KPMG believes the following themes additionally underpinned APRA’s approach:
- Stronger expectations on comprehensive risk management and appetite frameworks within banks and other regulated entities.
- More emphasis on an integrated and forward-looking approach to risk management, risk appetite and risk culture, both in individual regulated entities and at group level.
- A growing recognition of the importance of risk culture as the foundation for risk management.
- Increased focus on the role of the board, board risk committee and non-executive directors in overseeing and taking responsibility for risk management, appetite and culture.
CPS 220 is designed to develop:
- more focused attention by directors on risk appetite, risk management and risk culture, with the board taking ultimate ownership of these frameworks
- a stronger expectation of non-executive directors in providing challenge to management views
- well resourced, dedicated risk management function
- a more comprehensive and forward-looking approach to risk management – at an APRA defined Levels 1, 2 and 3 entity level
- increasing emphasis on the use of forward looking scenario and stress testing programs
- more focused, regular vetting of risk management systems and controls.
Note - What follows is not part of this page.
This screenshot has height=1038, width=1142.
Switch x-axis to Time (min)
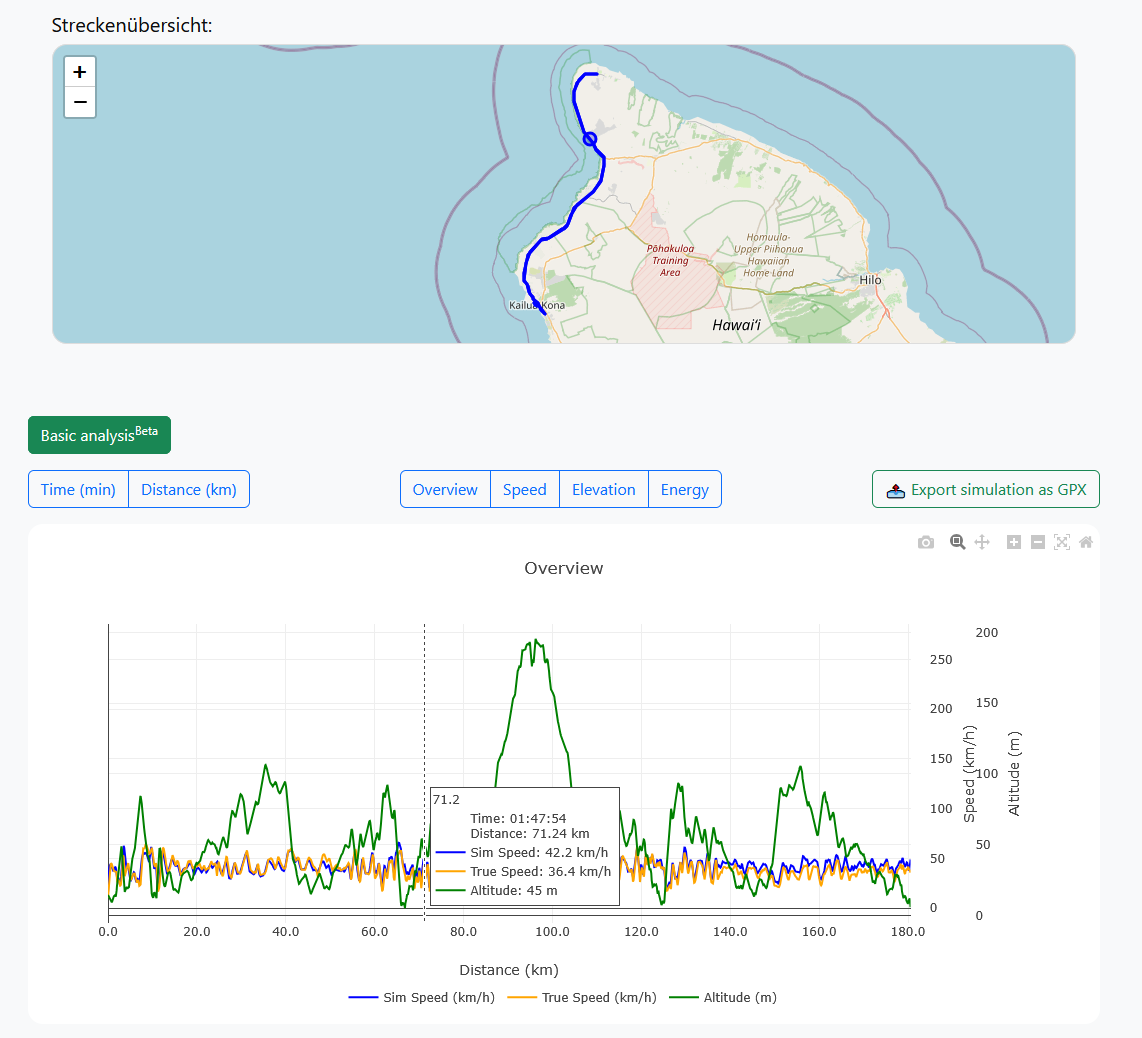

CPS 220 requires a comprehensive and integrated approach to risk management, with your risk appetite statement, risk management framework, risk and business strategy and risk culture all coordinated into a cohesive whole.
Risk appetite statements must be forward-looking and directly informed by stress testing, which (including calibration of risk appetite, risk limits and as part of ICAAP) is essential when assessing their suitability under CPS 220.
ADIs and other regulated entities must ensure that their risk management systems and controls are subject to annual and three-yearly independent reviews in accordance with CPS220.
The increased requirements for the board and the board risk committee and audit committee suggest the need to ensure that there are clear Board and Board committee charters, with appropriate demarcations to assist in the board’s understanding of revised roles and responsibilities.
Boards must provide APRA with an annual risk management declaration and also be aware of the implications associated with a qualified CPS 220 declaration and define thresholds that apply to providing one. For independent review teams this means understanding the most practical solution to undertake when completing risk management framework reviews.
Moving forward it’s clear that not adequately addressing risk may be the biggest risk of all.